The former president, at least for now, appears to have allowed lawyers to suggest a cautious approach until midterm. The Dhillon Law Group was retained to lead the discussions with the select committee and drafted the letter, which has not been made public, the source said.

A spokesperson for Trump did not respond to a request for comment, and a spokesperson for the select committee declined to comment further on the former president’s letter.

Last month, the select committee issued a landmark subpoena to Trump and his attorneys, demanding documents and testimony, raising the stakes in the busy Congressional investigation into the Capitol attack that could yet end up before the Supreme Court.
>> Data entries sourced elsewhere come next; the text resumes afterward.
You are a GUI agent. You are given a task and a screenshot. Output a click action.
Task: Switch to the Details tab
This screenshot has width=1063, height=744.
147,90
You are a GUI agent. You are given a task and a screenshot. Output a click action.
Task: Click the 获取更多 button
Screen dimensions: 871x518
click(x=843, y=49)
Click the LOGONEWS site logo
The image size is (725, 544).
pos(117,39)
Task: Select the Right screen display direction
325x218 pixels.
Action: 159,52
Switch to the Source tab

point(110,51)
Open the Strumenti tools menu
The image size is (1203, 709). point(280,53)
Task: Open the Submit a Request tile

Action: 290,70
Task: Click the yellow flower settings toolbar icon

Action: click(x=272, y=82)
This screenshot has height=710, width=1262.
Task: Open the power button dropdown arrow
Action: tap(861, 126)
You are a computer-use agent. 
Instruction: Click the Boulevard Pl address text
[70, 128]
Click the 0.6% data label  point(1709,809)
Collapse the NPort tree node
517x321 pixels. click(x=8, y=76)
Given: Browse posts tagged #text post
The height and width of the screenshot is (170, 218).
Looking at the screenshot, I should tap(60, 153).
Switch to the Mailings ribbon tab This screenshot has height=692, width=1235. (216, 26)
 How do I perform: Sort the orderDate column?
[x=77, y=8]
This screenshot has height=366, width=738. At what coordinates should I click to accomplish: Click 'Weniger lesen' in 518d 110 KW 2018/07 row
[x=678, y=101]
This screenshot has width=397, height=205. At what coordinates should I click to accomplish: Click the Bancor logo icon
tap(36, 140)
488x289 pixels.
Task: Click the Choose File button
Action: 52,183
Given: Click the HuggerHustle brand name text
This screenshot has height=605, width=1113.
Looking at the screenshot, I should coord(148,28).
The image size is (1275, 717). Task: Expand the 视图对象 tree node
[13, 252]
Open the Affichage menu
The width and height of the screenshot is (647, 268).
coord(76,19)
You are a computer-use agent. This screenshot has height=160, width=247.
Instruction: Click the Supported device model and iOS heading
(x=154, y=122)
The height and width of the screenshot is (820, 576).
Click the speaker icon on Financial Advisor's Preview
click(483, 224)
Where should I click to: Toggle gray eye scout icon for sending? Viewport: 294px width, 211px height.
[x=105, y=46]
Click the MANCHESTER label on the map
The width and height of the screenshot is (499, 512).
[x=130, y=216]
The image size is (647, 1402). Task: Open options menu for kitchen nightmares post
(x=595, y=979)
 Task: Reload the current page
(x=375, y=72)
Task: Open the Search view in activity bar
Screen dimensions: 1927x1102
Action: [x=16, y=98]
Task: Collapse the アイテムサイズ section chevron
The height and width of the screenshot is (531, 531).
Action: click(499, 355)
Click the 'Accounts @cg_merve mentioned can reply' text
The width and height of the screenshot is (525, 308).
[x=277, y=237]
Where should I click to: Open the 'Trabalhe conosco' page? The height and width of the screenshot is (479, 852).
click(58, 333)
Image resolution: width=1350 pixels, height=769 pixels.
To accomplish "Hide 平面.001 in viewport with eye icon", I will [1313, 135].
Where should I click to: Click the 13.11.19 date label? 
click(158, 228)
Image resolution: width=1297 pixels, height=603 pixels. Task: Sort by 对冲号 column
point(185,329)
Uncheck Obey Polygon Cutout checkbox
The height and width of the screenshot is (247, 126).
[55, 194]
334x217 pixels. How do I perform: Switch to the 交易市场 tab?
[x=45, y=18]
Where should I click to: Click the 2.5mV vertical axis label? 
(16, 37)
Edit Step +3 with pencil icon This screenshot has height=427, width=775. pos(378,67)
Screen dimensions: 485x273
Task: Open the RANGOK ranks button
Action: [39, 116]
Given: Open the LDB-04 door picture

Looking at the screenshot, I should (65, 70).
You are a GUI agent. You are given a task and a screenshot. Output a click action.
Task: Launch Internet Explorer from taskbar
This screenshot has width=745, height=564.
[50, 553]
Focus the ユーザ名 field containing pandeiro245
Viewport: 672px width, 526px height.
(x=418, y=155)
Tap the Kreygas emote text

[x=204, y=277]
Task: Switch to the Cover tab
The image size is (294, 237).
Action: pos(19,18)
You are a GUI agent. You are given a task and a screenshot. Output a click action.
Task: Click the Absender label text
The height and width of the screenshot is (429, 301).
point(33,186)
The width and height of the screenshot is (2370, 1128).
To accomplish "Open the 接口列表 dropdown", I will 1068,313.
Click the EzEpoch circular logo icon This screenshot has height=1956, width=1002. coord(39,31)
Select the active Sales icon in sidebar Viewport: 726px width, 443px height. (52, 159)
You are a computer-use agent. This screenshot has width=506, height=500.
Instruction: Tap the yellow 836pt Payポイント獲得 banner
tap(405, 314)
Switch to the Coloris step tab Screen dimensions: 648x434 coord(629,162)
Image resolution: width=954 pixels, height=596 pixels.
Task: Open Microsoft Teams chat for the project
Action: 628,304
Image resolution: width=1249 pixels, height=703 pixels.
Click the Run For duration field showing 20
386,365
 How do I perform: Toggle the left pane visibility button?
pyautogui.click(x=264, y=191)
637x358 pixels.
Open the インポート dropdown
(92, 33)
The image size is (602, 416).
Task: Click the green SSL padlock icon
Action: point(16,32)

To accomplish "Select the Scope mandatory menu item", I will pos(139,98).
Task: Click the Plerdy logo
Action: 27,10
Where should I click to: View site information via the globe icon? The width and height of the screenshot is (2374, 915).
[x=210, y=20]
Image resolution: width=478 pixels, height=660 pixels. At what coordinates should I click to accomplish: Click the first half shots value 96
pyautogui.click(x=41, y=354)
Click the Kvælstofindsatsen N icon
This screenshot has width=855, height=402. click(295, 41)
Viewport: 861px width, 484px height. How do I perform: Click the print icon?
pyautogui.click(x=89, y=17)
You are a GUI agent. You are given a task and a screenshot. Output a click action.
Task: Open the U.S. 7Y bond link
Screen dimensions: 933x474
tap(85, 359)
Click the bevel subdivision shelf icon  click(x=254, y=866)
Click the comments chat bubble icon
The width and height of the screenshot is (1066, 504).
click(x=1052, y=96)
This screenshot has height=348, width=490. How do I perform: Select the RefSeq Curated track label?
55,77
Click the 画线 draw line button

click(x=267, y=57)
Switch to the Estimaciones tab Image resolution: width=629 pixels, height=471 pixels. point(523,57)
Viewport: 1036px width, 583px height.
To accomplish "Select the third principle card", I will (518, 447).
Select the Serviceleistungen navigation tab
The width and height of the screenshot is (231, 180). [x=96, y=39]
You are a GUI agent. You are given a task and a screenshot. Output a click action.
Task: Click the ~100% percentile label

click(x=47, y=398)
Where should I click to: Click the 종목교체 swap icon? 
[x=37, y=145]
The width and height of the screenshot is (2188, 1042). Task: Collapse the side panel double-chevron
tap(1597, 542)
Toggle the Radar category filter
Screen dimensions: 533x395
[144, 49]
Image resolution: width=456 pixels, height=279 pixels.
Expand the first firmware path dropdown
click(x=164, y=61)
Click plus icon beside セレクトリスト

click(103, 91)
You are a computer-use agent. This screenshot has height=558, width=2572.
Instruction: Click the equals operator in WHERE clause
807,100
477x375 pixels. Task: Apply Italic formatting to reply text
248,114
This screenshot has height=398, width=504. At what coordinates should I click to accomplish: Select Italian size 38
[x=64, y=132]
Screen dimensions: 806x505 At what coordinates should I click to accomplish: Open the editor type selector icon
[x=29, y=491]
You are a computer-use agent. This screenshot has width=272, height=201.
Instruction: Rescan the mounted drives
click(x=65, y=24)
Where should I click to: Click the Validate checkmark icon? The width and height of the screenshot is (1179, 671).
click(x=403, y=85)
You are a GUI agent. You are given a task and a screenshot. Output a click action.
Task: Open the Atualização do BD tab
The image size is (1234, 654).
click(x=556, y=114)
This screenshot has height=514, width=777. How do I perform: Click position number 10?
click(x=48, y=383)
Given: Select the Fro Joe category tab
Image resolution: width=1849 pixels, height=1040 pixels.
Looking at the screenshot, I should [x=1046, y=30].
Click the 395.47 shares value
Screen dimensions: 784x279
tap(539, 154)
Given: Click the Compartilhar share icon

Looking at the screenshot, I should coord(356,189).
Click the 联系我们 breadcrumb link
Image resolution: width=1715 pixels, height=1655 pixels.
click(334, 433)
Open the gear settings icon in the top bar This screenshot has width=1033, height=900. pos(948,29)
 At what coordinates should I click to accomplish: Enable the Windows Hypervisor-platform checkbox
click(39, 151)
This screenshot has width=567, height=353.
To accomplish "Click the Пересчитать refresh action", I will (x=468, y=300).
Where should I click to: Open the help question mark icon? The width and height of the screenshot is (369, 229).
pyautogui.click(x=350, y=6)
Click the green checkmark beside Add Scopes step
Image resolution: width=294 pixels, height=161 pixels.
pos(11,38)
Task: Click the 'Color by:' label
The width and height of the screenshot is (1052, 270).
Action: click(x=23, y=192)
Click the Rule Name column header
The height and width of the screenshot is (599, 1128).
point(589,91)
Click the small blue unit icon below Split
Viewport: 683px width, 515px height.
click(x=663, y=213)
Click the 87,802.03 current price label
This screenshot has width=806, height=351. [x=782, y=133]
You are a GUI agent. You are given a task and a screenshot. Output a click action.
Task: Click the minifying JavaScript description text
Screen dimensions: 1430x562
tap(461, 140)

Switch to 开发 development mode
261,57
The panel demanded that Trump turn over records of all Jan. 6-related calls and texts sent or received, all communications with members of Congress, as well as communications with the far-right Proud Boys and Oath Keepers, groups extremists who stormed the Capitol.

The broad subpoena ordered Trump to produce documents by Nov. 4 and testify Nov. 14 about interactions with top advisers who asserted their Fifth Amendment right against self-incrimination, including political operatives Roger Stone and Michael Flynn.

“Because of your central role in each element,” panel chair Bennie Thompson and vice chair Liz Cheney wrote, “the select committee unanimously ordered the issuance of a subpoena requesting your testimony and relevant documents in your possession on these and related matters.

The subpoena also targeted documents that appeared destined to be reviewed as part of a filibuster investigation by the select committee, such as a request seeking records of Trump’s efforts to contact witnesses and their lawyers before their depositions.